• EXERCISE: Copy out only the stretch of material from the line containing "has height=649, width=640." through the line containing "will tap(80, 151).", both ends included, keeping every line. Offset each coordinate in the answers by 31.

⁂

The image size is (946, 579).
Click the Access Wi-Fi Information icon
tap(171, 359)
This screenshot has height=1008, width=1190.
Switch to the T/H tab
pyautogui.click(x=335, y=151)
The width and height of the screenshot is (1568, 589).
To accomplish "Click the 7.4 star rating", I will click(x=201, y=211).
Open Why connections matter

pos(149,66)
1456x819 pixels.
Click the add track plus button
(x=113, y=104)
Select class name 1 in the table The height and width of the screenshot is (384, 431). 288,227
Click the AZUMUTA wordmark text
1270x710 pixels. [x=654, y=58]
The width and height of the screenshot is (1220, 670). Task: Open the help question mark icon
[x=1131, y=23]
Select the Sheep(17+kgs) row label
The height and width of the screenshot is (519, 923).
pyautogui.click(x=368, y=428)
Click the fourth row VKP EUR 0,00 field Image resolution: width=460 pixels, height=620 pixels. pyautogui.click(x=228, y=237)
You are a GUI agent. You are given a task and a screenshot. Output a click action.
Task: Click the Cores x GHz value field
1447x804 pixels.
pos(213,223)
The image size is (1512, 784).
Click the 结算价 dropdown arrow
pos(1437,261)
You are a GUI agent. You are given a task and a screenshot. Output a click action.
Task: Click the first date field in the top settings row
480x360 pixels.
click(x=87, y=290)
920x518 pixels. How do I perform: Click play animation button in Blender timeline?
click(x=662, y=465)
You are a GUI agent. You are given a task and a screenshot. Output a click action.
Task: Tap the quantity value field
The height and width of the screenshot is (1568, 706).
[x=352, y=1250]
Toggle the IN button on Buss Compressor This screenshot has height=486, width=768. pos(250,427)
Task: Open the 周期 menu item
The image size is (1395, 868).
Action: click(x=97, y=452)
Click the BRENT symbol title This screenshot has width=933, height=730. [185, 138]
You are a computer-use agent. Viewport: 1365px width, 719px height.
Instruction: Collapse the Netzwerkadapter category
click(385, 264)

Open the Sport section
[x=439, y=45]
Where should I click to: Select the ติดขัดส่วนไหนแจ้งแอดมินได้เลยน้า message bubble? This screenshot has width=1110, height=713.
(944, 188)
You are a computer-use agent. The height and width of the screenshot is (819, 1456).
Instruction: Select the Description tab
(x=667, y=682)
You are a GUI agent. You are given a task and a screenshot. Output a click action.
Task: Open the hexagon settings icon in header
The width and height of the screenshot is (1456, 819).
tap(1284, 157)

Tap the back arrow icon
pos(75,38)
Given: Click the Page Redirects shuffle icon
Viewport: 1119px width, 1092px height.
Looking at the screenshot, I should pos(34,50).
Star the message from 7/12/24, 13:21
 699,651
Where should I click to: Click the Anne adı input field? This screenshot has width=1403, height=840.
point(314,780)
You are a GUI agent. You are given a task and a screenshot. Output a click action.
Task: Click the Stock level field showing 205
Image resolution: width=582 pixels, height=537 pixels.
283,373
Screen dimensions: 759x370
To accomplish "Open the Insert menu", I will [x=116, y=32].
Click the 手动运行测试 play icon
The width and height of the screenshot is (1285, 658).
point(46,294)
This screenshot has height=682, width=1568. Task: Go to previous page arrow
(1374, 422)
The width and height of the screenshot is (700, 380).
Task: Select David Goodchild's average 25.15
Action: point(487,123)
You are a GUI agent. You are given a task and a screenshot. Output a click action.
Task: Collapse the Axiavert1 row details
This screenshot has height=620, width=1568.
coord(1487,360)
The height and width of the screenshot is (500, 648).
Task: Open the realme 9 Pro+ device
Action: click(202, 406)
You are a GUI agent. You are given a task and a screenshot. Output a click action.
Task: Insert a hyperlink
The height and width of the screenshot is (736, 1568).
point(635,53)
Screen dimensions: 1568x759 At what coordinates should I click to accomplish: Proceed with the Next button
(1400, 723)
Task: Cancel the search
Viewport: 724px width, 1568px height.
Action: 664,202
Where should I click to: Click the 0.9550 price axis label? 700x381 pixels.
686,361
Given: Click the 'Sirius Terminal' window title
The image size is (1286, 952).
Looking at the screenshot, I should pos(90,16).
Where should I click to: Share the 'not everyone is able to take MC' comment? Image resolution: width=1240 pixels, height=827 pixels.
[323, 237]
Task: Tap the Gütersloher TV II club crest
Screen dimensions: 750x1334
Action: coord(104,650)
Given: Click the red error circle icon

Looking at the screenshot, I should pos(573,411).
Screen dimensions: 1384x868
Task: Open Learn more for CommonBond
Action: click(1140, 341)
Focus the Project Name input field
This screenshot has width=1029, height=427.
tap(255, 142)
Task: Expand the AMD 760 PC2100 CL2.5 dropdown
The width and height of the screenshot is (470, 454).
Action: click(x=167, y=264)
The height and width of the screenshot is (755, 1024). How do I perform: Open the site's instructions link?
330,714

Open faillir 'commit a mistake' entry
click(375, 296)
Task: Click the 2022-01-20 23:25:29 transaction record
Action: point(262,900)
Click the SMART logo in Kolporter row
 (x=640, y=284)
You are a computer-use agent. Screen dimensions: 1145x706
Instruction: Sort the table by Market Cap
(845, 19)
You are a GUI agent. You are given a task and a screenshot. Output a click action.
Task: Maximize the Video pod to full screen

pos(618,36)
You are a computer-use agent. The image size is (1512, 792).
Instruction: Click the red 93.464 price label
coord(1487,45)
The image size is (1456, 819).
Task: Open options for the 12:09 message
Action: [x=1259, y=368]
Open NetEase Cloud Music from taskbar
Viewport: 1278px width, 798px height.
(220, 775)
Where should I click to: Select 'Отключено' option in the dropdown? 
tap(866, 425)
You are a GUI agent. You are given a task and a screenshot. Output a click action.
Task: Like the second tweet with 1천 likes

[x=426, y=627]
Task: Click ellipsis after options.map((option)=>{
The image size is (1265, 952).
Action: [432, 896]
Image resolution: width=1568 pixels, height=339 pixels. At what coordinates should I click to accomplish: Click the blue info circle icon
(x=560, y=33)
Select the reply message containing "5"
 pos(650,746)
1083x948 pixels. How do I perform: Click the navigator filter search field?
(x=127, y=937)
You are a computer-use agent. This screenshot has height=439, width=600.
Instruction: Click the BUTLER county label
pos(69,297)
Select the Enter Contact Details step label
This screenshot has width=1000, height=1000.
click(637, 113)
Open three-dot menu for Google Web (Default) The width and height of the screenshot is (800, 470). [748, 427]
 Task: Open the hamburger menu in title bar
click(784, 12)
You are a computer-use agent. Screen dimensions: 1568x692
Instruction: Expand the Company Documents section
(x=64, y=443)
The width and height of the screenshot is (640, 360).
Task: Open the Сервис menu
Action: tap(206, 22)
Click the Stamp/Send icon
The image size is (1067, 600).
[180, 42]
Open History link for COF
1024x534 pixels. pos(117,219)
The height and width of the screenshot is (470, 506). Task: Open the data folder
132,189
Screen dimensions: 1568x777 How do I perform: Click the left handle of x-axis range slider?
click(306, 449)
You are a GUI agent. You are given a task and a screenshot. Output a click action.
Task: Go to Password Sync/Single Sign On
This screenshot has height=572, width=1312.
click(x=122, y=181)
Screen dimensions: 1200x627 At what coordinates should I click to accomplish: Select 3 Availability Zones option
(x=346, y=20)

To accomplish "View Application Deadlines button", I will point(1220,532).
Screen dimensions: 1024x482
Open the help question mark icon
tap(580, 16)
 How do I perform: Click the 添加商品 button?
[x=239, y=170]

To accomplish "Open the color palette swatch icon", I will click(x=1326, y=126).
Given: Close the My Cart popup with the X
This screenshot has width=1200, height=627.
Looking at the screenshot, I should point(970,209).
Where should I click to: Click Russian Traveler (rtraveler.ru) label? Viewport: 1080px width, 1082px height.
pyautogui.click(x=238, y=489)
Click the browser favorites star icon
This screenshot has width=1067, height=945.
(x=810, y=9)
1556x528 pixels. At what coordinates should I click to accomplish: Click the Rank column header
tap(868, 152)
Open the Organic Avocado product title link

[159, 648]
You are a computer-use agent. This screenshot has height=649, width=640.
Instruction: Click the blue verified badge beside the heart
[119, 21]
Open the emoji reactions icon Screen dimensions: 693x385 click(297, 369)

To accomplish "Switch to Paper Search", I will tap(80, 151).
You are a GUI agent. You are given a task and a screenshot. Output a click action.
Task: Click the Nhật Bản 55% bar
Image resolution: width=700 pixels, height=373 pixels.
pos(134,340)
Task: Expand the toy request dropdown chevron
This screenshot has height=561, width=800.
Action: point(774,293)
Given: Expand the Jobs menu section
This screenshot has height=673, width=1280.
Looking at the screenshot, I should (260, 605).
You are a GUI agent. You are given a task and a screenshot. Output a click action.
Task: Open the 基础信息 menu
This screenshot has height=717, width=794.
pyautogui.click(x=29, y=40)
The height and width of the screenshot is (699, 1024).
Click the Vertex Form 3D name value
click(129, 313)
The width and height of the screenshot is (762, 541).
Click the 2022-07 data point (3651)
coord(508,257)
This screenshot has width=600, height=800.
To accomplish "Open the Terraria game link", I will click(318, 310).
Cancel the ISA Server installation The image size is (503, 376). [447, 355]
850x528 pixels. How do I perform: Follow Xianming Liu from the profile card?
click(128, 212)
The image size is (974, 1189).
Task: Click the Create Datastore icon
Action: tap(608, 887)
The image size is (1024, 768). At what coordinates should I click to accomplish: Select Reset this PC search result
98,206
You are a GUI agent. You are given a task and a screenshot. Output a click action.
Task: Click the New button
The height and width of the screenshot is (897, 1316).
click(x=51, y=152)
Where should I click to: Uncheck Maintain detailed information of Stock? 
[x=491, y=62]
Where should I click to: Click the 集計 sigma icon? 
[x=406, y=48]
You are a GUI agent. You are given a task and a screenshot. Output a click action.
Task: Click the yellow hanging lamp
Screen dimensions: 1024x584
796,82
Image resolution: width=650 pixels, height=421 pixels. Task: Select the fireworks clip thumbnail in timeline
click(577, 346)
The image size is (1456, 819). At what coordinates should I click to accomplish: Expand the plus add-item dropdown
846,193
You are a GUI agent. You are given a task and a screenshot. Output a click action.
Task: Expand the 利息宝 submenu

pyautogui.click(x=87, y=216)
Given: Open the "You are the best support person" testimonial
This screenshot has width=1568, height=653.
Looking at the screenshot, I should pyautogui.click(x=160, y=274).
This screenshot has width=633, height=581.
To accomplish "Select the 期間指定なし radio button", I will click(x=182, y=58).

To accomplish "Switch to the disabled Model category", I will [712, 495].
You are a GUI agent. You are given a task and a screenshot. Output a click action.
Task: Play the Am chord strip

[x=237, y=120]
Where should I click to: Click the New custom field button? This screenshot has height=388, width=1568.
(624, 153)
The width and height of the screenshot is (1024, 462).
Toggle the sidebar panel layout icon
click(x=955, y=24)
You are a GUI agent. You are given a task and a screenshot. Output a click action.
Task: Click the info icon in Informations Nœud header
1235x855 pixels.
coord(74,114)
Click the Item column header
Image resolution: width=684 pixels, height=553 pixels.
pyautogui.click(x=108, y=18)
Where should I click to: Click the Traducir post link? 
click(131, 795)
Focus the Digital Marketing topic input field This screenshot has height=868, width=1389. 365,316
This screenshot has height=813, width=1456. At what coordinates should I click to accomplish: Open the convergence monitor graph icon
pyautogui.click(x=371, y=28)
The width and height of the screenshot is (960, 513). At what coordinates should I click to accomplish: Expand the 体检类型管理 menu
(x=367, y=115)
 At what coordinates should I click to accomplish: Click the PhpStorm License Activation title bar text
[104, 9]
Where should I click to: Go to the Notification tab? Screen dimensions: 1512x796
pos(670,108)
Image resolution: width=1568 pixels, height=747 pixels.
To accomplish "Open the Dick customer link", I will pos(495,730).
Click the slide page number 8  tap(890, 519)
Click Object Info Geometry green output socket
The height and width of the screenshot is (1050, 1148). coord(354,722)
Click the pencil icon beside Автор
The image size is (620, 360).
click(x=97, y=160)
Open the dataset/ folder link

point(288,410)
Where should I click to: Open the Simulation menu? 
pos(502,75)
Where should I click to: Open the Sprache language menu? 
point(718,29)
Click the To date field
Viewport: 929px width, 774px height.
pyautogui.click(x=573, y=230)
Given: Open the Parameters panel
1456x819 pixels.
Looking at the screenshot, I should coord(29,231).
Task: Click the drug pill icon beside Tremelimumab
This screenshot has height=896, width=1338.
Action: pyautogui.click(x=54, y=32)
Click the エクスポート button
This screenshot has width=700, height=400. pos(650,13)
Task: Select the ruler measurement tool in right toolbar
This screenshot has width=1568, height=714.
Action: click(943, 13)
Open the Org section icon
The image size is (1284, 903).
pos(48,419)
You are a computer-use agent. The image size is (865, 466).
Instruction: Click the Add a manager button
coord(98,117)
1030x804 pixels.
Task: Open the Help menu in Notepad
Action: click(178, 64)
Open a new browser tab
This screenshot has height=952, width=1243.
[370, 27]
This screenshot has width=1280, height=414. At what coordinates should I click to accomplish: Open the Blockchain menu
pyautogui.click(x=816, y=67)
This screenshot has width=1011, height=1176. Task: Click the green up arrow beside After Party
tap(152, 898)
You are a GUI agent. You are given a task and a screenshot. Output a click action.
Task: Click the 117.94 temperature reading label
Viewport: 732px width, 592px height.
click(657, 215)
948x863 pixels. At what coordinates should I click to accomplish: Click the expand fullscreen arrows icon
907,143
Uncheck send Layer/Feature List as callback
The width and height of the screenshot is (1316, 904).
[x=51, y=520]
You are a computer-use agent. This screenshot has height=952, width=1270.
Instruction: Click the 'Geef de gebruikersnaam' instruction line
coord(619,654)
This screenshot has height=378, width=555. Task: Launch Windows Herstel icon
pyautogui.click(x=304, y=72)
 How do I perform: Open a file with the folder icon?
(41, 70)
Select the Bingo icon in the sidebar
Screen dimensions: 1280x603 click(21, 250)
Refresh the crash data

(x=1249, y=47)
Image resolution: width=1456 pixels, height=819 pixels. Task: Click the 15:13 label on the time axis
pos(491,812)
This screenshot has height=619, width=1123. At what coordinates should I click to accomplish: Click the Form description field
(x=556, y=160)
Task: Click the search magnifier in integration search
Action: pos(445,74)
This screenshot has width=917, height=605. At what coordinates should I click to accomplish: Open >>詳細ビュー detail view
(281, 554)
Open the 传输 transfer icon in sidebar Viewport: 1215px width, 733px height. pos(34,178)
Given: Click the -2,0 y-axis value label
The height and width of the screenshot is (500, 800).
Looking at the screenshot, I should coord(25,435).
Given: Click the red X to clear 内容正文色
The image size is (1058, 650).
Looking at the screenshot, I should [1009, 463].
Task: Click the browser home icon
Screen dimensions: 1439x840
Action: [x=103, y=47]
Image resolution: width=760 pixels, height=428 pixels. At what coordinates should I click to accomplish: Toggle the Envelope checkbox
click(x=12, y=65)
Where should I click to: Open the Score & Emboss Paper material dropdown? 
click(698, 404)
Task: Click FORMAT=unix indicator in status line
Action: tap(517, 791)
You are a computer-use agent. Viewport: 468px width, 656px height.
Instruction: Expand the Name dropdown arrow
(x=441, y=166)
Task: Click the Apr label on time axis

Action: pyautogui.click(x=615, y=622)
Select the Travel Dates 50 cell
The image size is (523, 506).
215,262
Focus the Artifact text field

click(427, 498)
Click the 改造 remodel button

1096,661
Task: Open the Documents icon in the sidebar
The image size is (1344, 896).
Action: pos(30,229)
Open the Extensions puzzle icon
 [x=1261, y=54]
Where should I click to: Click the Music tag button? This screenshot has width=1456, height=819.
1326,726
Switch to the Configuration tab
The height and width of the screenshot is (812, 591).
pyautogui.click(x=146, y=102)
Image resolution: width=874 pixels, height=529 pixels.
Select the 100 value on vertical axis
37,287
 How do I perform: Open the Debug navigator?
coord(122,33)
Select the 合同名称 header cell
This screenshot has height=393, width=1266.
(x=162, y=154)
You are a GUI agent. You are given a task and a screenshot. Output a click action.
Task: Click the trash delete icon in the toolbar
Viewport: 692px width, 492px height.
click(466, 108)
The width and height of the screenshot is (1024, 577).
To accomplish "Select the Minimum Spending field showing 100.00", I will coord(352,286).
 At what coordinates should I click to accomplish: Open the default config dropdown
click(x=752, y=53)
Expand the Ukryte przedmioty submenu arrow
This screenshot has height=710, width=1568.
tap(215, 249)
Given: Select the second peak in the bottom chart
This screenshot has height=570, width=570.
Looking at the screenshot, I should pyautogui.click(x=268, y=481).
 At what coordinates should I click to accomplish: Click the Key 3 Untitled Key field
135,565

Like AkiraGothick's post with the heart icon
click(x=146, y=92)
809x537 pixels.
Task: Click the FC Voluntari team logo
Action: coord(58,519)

⁂

• RESULT:
You are a computer-use agent. This screenshot has height=649, width=640.
Instruction: Click the blue verified badge beside the heart
[150, 52]
Open the emoji reactions icon Screen dimensions: 693x385 click(328, 400)

To accomplish "Switch to Paper Search", I will tap(111, 182).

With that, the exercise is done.